Back in the days when beards, tails and top hats were de rigueur for gentleman in the financial biz, Charles Dow wrote a series of 255 editorials for his quaint new paper, The Wall Street Journal.
After his death, William P. Hamilton, Robert Rhea and E. George Schaefer took his various cogitations, stray comments and bits of sentiment, and hammered them into a cohesive “Theory of Everything.”
The Six Commandments
This eponymous trading system had six primary tenets:
1: The market has three movementsMajor trends last one or more years, secondary reactions retrace the major trend over some 10 to 90 days, and short swings oscillate within reactions over either hours or days, depending on whom you ask.
2: Market trends have three phasesAccumulation (when insiders are buying a into a good deal), public participation (when every Tom, Dick and Harry gets involved), and distribution (when the wise guys sell off their shares for profit).
3: The stock market discounts all news Also known as “the efficient market theory,” there are three flaws to this idea of a level playing field. The first presumes that all companies are completely transparent and all information is universally available. The second presumes that this information is universally understandable. The third is that investors will always act in their own best interest.

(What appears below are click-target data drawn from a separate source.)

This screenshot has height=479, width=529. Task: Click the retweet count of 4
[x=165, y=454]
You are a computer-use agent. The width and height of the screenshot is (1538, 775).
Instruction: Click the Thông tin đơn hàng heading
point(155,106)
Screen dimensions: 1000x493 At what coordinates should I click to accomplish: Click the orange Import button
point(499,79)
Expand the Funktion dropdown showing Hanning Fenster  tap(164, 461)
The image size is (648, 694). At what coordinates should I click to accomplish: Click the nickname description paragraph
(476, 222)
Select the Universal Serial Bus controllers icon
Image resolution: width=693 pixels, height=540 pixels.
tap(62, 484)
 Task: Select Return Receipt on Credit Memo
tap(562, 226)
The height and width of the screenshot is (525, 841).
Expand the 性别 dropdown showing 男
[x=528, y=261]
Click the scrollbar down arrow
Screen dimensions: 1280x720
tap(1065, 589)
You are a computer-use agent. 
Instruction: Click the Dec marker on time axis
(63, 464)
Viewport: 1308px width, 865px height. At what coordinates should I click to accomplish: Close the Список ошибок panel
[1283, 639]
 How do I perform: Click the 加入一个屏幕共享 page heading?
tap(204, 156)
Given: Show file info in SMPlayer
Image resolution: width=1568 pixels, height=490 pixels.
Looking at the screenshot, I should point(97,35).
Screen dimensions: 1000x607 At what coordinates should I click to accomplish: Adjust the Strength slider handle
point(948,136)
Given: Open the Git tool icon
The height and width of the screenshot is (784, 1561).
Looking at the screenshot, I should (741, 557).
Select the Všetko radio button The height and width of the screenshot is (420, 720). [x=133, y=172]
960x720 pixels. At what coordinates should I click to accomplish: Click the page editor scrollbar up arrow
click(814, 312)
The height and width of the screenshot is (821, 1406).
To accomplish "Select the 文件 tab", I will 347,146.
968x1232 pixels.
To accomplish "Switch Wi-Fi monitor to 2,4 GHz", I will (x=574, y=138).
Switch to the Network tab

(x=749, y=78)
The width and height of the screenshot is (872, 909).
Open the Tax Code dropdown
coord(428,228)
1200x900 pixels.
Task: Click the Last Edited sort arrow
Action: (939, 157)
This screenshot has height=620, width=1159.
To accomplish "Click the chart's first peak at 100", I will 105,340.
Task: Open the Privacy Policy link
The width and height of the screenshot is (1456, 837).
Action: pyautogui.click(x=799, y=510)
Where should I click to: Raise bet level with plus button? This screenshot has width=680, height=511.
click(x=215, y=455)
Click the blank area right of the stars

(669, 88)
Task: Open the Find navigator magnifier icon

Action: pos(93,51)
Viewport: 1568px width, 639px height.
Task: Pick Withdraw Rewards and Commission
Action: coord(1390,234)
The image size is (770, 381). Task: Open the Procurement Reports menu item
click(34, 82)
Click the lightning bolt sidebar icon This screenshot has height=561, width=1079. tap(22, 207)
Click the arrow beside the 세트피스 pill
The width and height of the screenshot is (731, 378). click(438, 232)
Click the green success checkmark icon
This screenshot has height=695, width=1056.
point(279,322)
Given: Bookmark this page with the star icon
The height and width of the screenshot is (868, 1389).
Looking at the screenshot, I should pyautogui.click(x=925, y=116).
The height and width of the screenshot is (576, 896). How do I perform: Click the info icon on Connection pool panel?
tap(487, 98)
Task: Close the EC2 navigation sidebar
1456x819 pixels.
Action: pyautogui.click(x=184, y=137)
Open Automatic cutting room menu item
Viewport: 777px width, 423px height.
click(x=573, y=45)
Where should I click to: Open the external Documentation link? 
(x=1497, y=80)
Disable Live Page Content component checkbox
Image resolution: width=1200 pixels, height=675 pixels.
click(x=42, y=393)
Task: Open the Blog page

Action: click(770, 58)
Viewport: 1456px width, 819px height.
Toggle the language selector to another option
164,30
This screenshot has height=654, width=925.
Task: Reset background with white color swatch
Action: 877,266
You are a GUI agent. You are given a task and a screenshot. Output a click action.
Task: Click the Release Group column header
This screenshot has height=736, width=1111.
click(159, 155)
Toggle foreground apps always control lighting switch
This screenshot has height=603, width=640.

(Now things get interesting: While the first tenet is technical in nature, relating to the time it takes for the market to uptake ideas, and the oscillating reactions to that uptake, the second two are really philosophical, relating to our presumed intelligence and sanity. But with item 4, Dow et al. resume contemplating empirical data.)
4: Stock market averages must confirm each other Back in Chuck Dow’s time, our buying population had spread from coast to coast. Industrial centers were cropping up all over the darn place, and raw materials were even further astray.
It was all well and good to set up a saddler in St. Louis. If you want to make money, you have to be able to get cowhide at a decent price from Montana and then profitably ship your saddles to riders in Philadelphia.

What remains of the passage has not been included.